Developer: Crystal Dynamics
Publisher: Square Enix
Designer: Darrell Gallagher
Writer: Rhianna Pratchett
Platforms: Microsoft Windows, Playstation 3, Xbox 360
Review: by AnthonyWhen the news and first images came out depicting a "dark and gritty" reboot to the Tomb Raider series, I was intrigued and ready to do backflips while dual wielding pistols and run through caves killing tigers like in previous Tomb Raider games. The initial game art looked all too familiar, as though they had a copy of the next Uncharted game with a female lead. Lara was covered in mud and wounds and bandages, so it had the gritty part down but what about "dark"? I picked up the game on release, and the game starts out with your boat sinking in a terrible storm as you shipwreck on this island east of Japan. As I started to get into the flow of the game, my question of how dark this game would be was quickly answered.
What I Liked:
The game starts off with some quick time event button pressing as you escape the sinking ship, and if you mess up the timing for these sequences you’re quickly introduced to one of my favorite parts of this game, dying. The deaths of Lara Croft are both gruesome and painful to watch, so much so that I played the game not wanting to die at all. I didn’t want to die, not because I’d have to start over at the last checkpoint or end of cut scene but because I didn’t want poor Lara to suffer some terribly violent Saw-like death. There’s one part in the game where you’re parachuting into a forest, and you have to navigate left and right trying to avoid the broken tree branches along the way. If you miss, Lara gets impaled by a tree branch through the torso. There’s blood all on the tree limb sticking out of her back, and she screams in agony from the gruesome and vivid death. The detailed deaths weren’t just saved for Lara in this game, though. Getting a head shot with the bow and arrow yielded a sickening yet satisfying sound of the twang of the bow and the squish of the head shot, which leads me to the rest of the visuals and the audio. The island the game takes place looks beautiful, but the enemy buildings are just…not.

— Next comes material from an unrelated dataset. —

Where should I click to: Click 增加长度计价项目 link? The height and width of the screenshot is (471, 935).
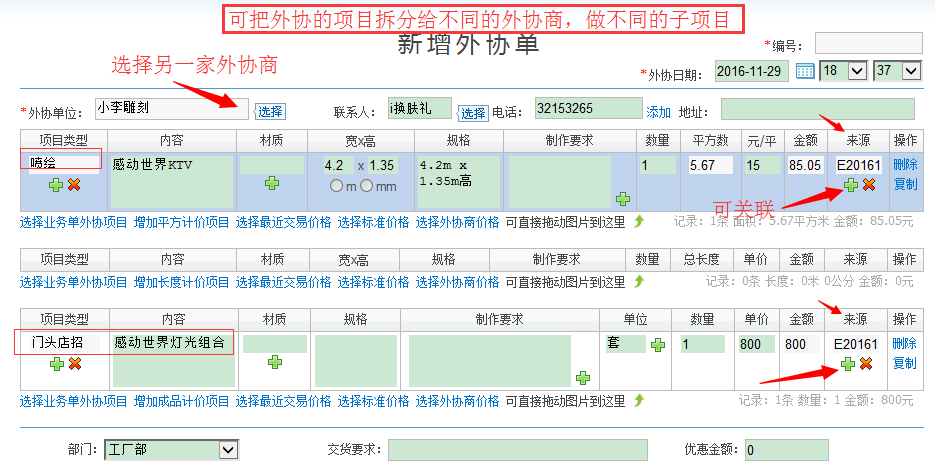[181, 283]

Although the shooting and gun battles in this game are great, the RPG elements were not skimped on: exploration, upgradable skill charts, collecting items and challenges are all here waiting to be completed.

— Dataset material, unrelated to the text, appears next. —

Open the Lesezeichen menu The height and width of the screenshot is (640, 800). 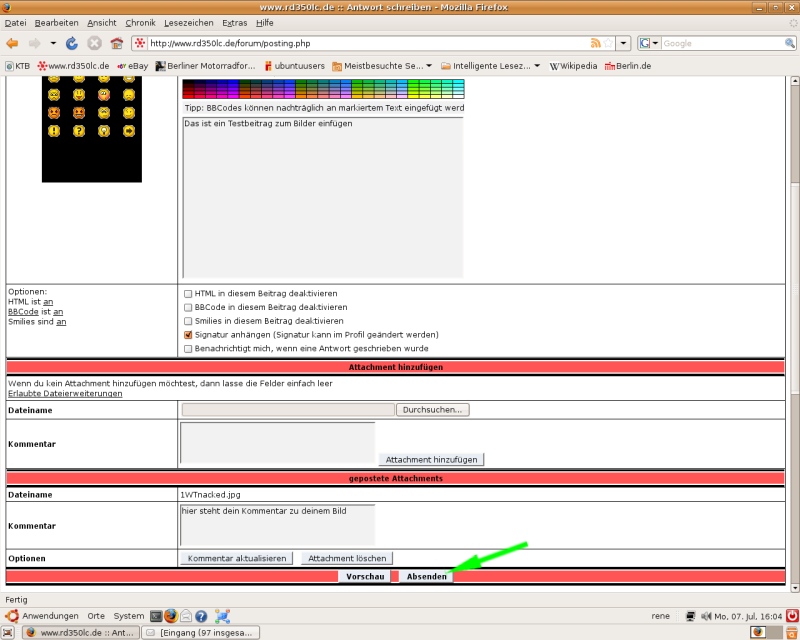187,22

The game rewards fully exploring each area, and collecting all the collectible items, such as relics and letters, in the area will net you extra experience points that can be attributed to Lara’s 3 skill set trees: Survivor, Hunter, and Brawler. In addition to experience points used to customize Lara’s skills, there are salvage points in the game. Salvage points can be found in crates and looted from enemies and hunted prey, and they can be used to upgrade Lara’s weapons.
The game follows a rather direct linear path; however, you’re able to revisit areas, so certain buildings, paths, and tombs that could not previously be accessed can be fully explored once acquiring or upgrading an already owned tool or weapon.
The game’s soundtrack does a great job of setting the mood. It knows when to be present and full, like when you’re discovering a new area, but it also knows when to be absent, allowing you to take in Lara’s footsteps, the burning of her torch, and the sound of branches breaking when she’s walking through brush and exploring parts of the island for relics and tombs.
What I Didn’t Like:
The multiplayer was just terrible. After I completed the single player, I wanted to play more. I really wanted a “New Game +” or something along those lines where I could start a new game but keep all my weapons, items, and upgraded skills from the end. Instead, I tried out a bit of multiplayer and was just turned off. Some of the “dark and gritty” was purely unbelievable. I know you’re supposed to suspend disbelief. I mean this is a video game after all; however, when Lara gets shot or stabbed or impaled in a cutscene and is holding her wounded side but crawls around in some blood infested pool of swamp island water, it’s like “come on, I know she has some kinda dysentery or something.”